Information provided:

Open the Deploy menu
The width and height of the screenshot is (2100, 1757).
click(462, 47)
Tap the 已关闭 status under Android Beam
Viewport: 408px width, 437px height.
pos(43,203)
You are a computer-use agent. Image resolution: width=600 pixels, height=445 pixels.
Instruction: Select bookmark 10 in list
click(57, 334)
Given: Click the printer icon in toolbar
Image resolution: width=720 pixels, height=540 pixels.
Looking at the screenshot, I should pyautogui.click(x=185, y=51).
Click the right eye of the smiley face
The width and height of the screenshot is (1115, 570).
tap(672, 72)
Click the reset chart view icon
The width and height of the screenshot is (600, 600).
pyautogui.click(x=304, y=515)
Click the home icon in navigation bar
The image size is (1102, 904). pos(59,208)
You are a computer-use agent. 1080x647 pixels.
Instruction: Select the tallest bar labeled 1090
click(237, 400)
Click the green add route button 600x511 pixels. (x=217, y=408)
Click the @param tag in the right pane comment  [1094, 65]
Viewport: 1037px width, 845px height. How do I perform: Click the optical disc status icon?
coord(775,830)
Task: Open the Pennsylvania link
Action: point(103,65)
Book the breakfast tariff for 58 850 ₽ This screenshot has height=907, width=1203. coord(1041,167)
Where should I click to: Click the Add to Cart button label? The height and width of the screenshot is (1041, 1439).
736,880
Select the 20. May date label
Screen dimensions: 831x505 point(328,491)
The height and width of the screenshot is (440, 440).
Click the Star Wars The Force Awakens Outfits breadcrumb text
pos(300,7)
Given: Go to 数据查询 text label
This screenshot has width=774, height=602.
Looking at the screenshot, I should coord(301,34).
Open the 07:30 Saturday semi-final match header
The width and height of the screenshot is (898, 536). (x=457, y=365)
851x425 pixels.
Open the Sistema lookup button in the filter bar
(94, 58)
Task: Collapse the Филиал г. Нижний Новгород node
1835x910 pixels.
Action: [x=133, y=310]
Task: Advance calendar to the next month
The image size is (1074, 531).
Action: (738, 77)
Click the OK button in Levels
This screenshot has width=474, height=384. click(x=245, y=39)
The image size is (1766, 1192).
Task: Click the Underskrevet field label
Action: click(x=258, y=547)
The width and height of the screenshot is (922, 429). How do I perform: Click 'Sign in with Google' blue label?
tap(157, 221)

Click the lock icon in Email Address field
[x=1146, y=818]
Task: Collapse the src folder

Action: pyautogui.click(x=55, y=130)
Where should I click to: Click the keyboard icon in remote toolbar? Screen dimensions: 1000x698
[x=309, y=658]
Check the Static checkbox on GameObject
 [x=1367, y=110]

Your instructions: Print exactly, and only, the lines of the material above that run from the one containing "Task: Collapse the src folder" through its last line.

Answer area:
Task: Collapse the src folder

Action: pyautogui.click(x=55, y=130)
Where should I click to: Click the keyboard icon in remote toolbar? Screen dimensions: 1000x698
[x=309, y=658]
Check the Static checkbox on GameObject
 [x=1367, y=110]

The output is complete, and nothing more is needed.